Large scale Deep learning techniques to monitor the openness of research data and software in France
Public policies on open science are increasingly promoting the sharing of research datasets and software. As a consequence, more and more countries and funders want to monitor the openness of the publications, research data and software produced. In this context, in addition to the monitoring of open access to publications available since 2019, France has implemented a large-scale analysis of scientific publications to track the openness of these important research products at national level.
Our method is based on state-of-the-art machine learning and document engineering techniques. It combines PDF full-text harvesting, document structuring, dataset and software mention detection, context characterization and corpus level aggregation.
Applying text mining techniques on full texts brings many advantages in terms of coverage and adaptability. Our method can be applied in particular to any corpus of publications of geographical regions, institutions or disciplines. The accuracy of text mining has improved significantly recently thanks to Deep Learning. Combined with negative sampling techniques to address mention sparsity and false positives, the F1 evaluation scores obtained on real distribution of publications reach 80%.
This method has been applied at the national-scale over around 700k publications.

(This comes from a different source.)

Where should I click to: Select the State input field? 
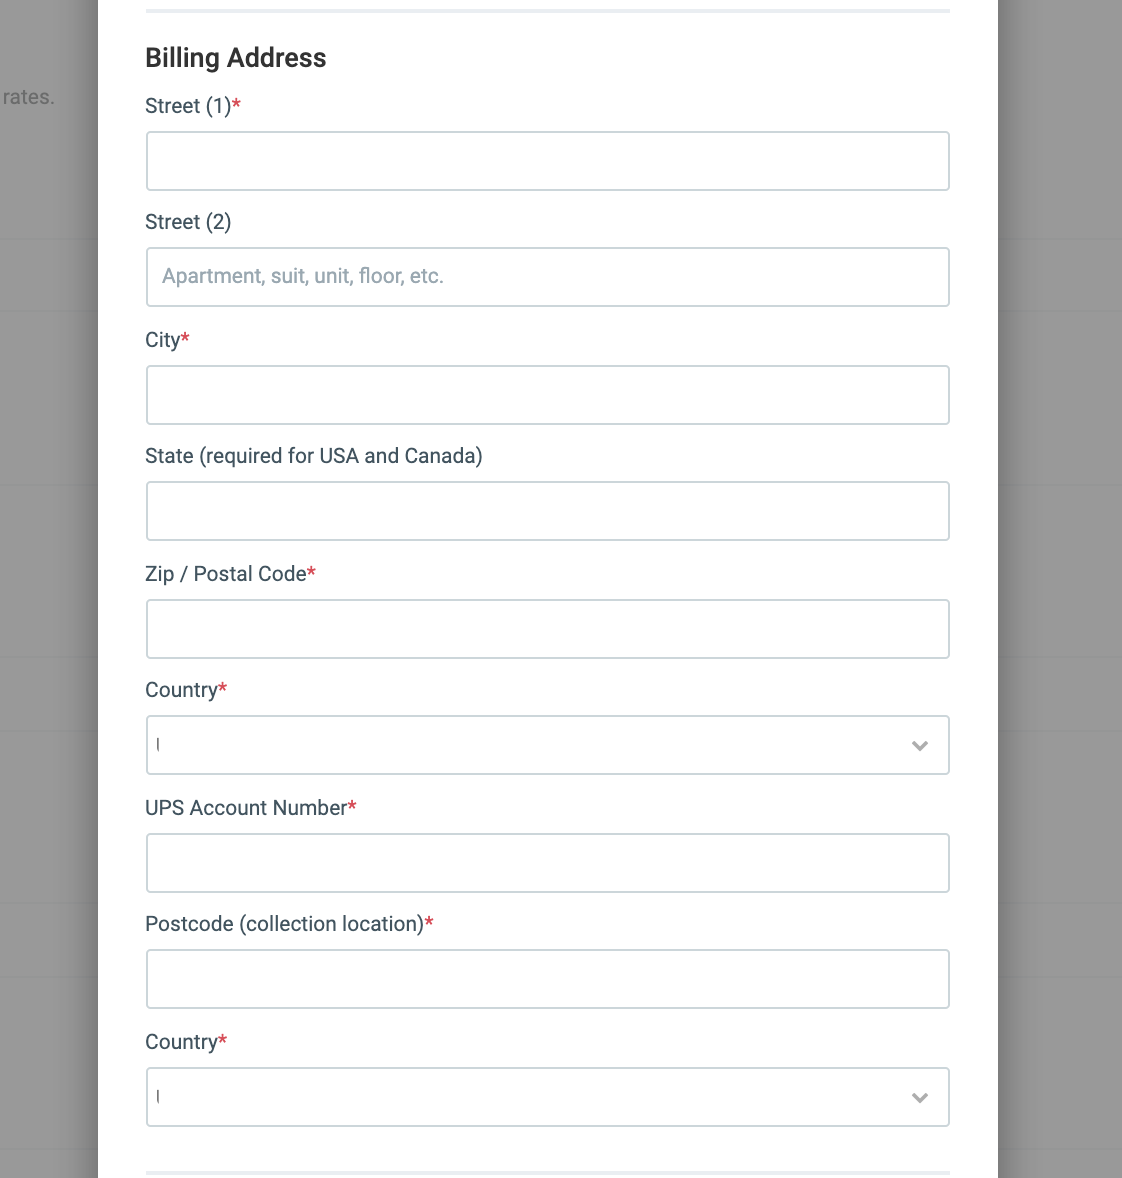point(547,511)
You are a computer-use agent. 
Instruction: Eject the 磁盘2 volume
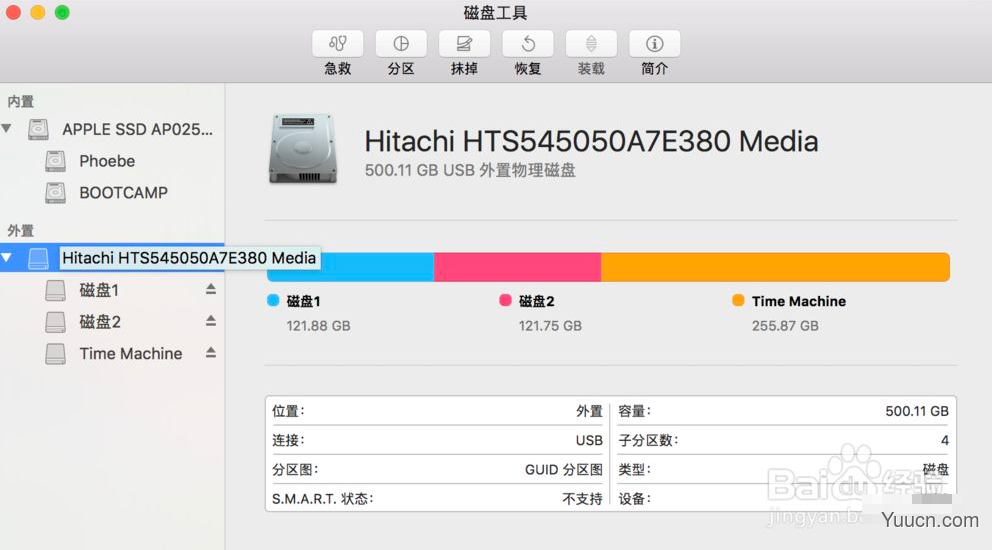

The annotations produced at the document level are then used by the French Open Science Monitor (https://frenchopensciencemonitor.esr.gouv.fr/) to track the openness of research datasets and software, in the context of the second National Plan for Open Science.
The source code and the data of the French Open Science Monitor, as well as all the associated tools and training datasets, are available under open licences.
Our demonstration will start with the visual annotation of a scholar PDF by the software mention detection tool called Softcite https://cloud.science-miner.com/software and the dataset mention detection tool DataStet. Then, we will present the results of an additional context classification of the mentions used to track the proportion of publications that use, produce and share research datasets and software. The exploitation of these results to create indicators in the “BSO” monitoring tool at scale, resulting from the processing of around 700K research publications from France. The web interface https://frenchopensciencemonitor.esr.gouv.fr/research-data/general shows these indicators, for each publication year since 2013, and for each discipline.
Results show in particular that 22% of French publications published in 2021 mention the sharing of their data, and that 20% of the French publications published in 2021 mention the sharing of their code or software.
The machine learning modules for software and dataset detection are open source as well as the rest of the code and data produced during this work. We hope and encourage others to use and adapt theses tools and framework to monitor the production and openness of dataset and software.